東京バレエ団が、ウラジーミル・ワシーリエフの演出・振付による人気の演目『ドン・キホーテ』を2年振りに上演した。宿屋の娘キトリと床屋のバジルがめでたく結婚にこぎつけるまでの顛末を、人物描写も巧みに、エネルギッシュな踊り満載のスピーディーな展開でコミカルに描いた傑作である。
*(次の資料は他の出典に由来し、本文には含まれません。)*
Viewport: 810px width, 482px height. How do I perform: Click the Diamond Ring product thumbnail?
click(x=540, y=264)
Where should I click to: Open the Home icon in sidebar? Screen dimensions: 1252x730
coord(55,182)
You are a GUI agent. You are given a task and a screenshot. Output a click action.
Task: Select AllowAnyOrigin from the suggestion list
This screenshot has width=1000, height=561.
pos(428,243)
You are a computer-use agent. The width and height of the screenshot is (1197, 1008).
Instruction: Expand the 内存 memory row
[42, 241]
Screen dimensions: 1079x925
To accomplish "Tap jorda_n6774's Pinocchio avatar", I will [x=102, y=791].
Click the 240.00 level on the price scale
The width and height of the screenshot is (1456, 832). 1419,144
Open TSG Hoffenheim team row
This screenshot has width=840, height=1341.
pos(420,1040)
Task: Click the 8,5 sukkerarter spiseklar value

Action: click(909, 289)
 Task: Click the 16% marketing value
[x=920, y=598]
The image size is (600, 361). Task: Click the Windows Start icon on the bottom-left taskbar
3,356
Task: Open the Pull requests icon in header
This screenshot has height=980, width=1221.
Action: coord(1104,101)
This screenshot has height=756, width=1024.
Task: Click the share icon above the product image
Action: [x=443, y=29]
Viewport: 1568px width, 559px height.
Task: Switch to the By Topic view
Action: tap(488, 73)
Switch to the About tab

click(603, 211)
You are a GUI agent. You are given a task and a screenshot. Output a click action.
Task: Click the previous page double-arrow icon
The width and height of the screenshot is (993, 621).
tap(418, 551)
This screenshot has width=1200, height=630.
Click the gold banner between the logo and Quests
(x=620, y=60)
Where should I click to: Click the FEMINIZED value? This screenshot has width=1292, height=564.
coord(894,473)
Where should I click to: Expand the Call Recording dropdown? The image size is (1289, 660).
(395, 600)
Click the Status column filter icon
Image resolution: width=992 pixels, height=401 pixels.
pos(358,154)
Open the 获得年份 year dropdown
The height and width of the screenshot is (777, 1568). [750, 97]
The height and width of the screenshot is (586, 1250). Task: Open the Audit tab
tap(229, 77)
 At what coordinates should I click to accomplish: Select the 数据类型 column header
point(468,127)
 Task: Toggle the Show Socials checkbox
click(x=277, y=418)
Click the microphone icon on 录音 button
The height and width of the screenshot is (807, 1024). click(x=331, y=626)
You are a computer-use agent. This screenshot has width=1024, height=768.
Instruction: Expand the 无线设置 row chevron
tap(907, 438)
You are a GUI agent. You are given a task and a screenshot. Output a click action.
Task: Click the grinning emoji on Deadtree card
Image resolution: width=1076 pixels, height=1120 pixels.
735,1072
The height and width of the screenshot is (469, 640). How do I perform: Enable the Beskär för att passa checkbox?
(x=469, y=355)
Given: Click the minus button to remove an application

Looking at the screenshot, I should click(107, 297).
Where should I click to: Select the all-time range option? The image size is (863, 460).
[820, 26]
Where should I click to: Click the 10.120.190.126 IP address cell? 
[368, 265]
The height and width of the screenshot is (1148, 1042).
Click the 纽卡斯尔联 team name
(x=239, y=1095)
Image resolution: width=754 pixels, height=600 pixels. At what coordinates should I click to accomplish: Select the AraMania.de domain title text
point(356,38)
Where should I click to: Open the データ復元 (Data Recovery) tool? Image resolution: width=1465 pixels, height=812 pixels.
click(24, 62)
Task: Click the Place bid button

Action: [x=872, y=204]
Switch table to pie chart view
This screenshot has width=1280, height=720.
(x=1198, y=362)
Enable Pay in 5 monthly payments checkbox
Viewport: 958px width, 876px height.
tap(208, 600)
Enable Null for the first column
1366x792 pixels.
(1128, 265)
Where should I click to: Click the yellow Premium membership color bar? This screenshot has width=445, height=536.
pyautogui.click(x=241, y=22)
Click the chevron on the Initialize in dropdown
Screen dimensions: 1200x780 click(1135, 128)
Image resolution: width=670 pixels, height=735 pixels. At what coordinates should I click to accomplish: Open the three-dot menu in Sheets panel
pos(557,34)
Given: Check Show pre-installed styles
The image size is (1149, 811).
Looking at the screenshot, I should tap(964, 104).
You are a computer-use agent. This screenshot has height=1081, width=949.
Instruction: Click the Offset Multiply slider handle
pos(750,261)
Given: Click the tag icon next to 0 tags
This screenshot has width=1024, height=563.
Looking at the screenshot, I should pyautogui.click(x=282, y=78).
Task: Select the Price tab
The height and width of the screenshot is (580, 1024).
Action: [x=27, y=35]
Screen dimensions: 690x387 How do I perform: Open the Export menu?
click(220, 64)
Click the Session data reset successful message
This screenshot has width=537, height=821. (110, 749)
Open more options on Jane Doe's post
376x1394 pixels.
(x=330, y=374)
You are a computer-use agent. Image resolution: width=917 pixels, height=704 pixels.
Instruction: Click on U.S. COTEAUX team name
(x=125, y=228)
主役のキトリとバジルはトリプルキャスト。ベテランの上野水香と柄本弾をはじめ、涌田美紀と秋元康臣、秋山瑛と宮川新大の3組が演じた。また、バジル役のダンサーはエスパーダも交替で務めて欲しいというワシーリエフの意向により、3人はそれぞれ両者の役を踊り分けるようキャスティングされていた。なお、上野にとっては、令和3年度の芸術選奨文部科学大臣賞の受賞記念公演でもあった。その上野と柄本が出演した初日を観た。この日のエスパーダは秋元が踊った。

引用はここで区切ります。